Task prompt: What you need to produce from the material below is an exact transcription of the lines from the one with "Task: Click the project" through the one with "Task: Select the place component chip icon", both included, and no other line.

Excerpted data:
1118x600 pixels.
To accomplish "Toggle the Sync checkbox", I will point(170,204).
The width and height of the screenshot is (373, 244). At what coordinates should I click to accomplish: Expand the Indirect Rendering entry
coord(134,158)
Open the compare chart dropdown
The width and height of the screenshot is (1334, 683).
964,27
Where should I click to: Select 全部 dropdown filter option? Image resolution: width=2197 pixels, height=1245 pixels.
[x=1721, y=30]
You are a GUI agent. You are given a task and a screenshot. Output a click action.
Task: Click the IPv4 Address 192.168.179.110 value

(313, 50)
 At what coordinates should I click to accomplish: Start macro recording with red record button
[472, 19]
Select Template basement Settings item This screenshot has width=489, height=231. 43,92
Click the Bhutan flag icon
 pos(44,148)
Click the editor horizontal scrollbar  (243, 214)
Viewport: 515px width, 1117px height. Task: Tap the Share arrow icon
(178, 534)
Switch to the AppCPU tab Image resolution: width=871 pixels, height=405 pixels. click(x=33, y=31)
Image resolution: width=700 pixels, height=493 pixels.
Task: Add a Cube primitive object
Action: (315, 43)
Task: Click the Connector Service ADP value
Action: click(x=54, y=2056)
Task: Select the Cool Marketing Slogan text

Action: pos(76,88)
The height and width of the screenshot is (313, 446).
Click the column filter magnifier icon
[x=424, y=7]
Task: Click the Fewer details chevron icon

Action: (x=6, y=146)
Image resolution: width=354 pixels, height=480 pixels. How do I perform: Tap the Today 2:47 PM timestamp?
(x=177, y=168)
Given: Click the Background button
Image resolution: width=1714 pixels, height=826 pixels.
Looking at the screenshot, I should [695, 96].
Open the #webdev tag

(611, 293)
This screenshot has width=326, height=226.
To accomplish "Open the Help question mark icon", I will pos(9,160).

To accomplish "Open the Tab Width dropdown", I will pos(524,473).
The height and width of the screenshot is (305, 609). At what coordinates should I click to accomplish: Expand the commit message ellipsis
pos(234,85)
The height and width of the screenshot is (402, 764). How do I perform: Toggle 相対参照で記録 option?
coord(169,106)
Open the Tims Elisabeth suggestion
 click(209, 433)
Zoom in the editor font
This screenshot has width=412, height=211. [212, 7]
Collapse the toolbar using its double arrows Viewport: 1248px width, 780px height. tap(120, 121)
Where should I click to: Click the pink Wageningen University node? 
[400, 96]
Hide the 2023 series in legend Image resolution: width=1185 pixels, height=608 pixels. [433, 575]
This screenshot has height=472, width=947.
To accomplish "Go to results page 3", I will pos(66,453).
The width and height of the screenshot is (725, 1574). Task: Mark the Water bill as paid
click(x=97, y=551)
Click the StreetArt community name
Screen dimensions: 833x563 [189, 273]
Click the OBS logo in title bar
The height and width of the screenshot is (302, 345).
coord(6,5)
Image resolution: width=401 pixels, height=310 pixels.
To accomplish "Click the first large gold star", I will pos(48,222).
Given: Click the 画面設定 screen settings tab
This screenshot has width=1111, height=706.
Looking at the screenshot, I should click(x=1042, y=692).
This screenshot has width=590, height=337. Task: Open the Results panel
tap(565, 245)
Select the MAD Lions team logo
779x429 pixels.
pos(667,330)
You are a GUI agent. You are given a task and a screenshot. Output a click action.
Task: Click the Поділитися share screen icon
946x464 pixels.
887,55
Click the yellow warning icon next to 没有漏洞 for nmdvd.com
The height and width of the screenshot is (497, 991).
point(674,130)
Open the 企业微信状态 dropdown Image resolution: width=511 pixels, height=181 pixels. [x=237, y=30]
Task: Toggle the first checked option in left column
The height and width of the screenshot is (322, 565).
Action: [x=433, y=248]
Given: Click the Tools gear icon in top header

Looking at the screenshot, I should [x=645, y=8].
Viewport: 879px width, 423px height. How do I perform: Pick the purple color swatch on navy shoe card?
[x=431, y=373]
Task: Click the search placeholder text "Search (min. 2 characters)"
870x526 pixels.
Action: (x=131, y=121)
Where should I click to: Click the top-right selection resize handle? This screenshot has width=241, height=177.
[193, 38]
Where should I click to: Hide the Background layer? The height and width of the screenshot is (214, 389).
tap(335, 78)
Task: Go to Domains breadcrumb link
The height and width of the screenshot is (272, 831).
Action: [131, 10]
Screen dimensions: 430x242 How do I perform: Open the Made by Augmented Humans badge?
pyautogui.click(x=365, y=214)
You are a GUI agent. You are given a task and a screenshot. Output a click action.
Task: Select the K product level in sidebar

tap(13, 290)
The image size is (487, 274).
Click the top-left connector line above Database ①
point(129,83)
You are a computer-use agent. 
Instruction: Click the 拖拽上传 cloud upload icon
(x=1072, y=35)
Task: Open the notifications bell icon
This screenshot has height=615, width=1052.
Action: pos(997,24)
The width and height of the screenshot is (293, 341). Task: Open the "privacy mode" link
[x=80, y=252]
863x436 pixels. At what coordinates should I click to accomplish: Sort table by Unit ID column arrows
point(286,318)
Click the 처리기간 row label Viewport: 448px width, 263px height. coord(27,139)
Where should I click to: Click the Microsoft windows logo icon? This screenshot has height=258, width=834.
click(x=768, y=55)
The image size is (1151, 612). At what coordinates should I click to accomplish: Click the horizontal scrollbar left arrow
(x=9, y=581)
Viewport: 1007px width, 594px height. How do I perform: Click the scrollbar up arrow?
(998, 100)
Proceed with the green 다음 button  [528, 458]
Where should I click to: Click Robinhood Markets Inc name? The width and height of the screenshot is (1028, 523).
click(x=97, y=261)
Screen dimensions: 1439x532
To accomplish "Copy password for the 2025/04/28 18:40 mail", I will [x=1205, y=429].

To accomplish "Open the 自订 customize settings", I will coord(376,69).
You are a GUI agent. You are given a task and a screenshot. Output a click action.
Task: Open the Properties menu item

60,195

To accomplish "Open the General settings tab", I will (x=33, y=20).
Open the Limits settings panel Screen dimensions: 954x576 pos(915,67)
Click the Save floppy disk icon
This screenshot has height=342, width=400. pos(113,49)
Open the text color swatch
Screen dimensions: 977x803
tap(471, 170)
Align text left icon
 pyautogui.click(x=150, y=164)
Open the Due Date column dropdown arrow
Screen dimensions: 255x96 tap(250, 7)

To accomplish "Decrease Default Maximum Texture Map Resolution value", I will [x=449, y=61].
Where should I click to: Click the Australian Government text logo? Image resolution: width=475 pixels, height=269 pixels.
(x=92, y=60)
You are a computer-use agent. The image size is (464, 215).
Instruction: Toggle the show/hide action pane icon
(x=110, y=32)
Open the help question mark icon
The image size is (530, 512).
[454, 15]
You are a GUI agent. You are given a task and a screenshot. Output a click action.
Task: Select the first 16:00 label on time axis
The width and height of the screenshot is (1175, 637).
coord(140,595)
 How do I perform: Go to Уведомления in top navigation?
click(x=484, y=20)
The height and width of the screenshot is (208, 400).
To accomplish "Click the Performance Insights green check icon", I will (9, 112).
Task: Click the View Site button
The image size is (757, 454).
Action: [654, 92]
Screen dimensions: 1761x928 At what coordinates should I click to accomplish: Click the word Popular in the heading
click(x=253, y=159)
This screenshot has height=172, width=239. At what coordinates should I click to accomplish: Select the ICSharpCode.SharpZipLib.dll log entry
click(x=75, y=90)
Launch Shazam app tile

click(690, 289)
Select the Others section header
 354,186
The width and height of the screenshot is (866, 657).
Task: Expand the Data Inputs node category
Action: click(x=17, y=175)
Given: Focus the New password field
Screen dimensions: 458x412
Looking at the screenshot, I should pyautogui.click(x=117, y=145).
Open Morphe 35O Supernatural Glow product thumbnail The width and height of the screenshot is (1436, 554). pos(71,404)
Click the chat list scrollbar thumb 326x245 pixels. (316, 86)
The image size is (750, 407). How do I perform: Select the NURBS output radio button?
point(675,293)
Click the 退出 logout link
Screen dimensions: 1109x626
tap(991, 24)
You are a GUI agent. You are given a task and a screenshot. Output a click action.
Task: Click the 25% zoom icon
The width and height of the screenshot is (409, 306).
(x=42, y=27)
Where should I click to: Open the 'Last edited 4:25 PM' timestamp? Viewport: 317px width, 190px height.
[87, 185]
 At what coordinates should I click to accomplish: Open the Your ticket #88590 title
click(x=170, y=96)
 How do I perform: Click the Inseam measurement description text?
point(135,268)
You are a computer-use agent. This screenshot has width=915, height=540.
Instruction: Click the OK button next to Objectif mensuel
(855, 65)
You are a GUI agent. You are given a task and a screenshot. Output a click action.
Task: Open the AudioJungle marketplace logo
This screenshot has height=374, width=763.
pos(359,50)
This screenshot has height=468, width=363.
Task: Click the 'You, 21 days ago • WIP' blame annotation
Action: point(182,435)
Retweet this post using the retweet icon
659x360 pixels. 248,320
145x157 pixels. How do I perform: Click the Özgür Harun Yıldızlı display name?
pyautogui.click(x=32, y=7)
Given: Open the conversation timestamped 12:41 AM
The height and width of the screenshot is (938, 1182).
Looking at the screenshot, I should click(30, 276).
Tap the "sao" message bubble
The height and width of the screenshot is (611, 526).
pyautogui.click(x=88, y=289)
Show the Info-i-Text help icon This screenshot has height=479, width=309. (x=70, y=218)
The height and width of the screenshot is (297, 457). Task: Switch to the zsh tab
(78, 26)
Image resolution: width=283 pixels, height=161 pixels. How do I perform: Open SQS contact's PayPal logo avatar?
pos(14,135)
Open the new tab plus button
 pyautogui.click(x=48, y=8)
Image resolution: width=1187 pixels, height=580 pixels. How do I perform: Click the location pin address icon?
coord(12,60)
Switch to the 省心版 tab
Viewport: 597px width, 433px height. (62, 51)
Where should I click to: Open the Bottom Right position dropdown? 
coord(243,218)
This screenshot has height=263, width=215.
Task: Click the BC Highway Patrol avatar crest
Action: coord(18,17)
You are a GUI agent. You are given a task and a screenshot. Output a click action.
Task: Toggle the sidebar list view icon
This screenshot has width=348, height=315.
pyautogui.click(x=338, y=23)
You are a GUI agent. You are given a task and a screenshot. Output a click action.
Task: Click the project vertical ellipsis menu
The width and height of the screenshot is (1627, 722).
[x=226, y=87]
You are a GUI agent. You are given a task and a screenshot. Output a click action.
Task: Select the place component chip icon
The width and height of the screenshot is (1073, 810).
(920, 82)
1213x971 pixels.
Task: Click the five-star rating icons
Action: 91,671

Exercise result:
Task: Click the project vertical ellipsis menu
The width and height of the screenshot is (1627, 722).
[x=226, y=87]
You are a GUI agent. You are given a task and a screenshot. Output a click action.
Task: Select the place component chip icon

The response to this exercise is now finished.